WHAT YOU HAVE TO DO
Copy word for word the lines of the records below, beginning at the one with "673x467 pixels. Task: Click" and finishing at the one with "The image size", ends included, but none of the pictures.

GIVEN DATA
/---
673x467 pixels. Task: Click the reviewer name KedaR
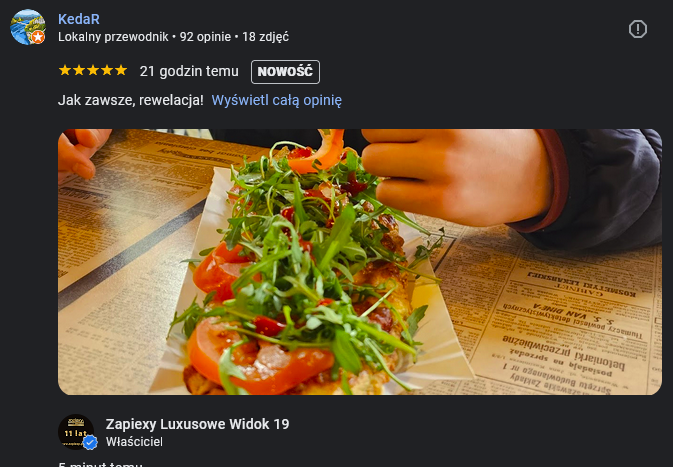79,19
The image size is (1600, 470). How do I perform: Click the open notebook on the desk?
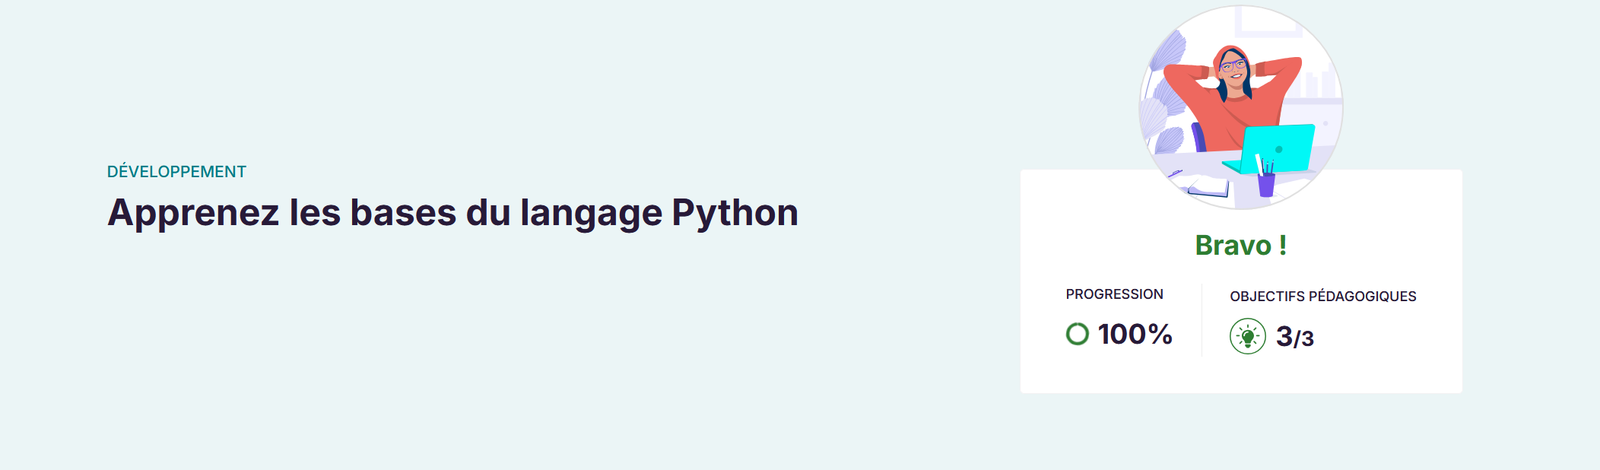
\---
/---
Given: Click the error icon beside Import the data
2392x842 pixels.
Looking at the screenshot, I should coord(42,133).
\---
/---
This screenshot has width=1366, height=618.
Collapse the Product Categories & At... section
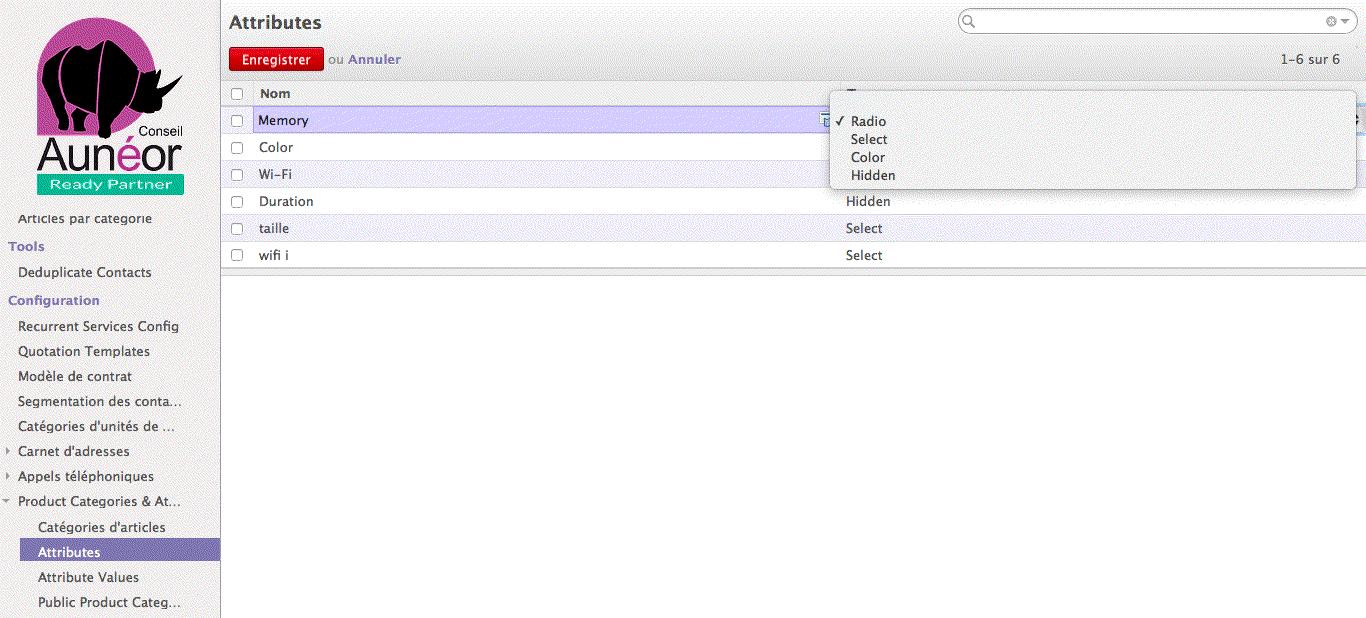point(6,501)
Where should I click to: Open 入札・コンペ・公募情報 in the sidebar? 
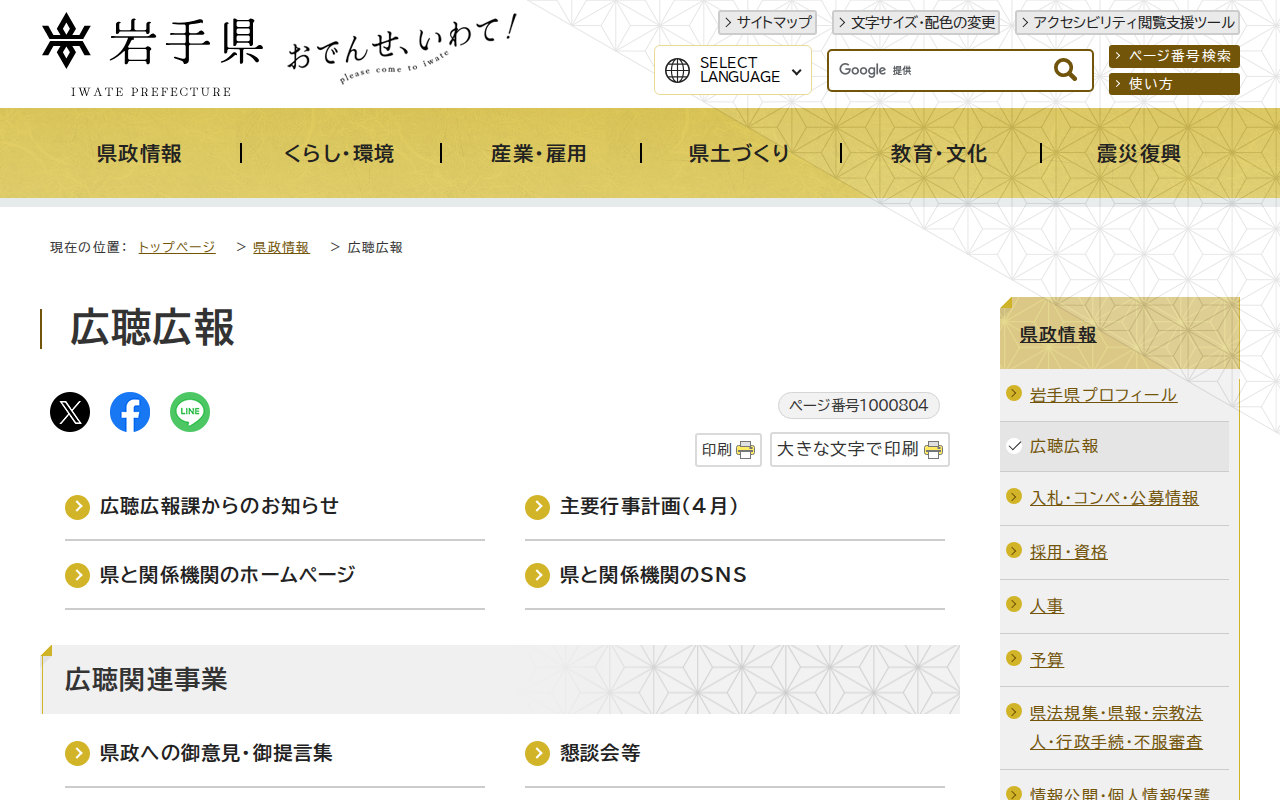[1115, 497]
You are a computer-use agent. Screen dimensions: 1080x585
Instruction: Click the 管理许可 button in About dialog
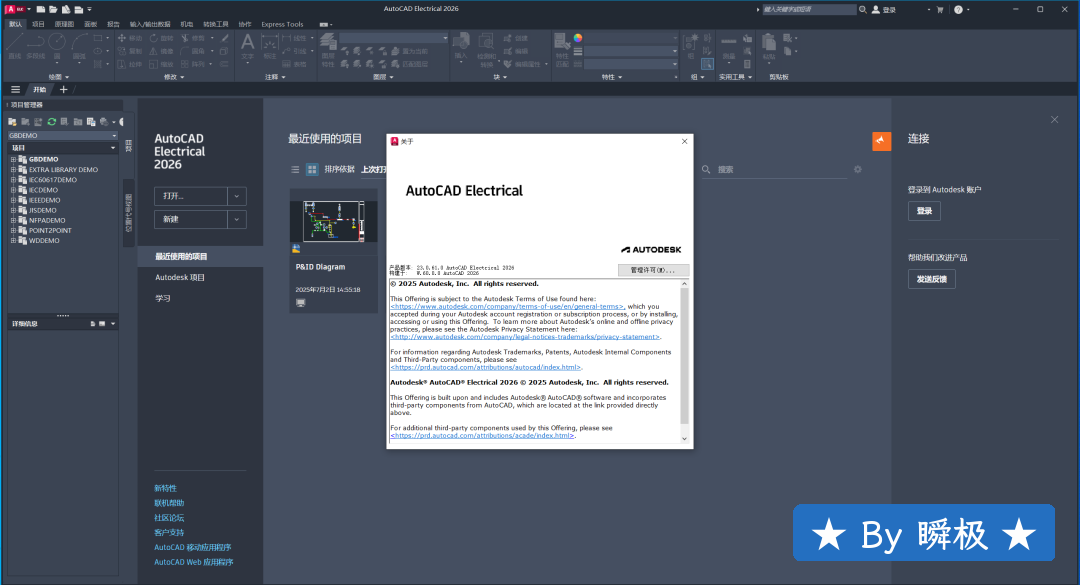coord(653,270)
\---
REPLY TO THE EXERCISE
673x467 pixels. Task: Click the reviewer name KedaR
79,19
The image size is (1600, 470). How do I perform: Click the open notebook on the desk?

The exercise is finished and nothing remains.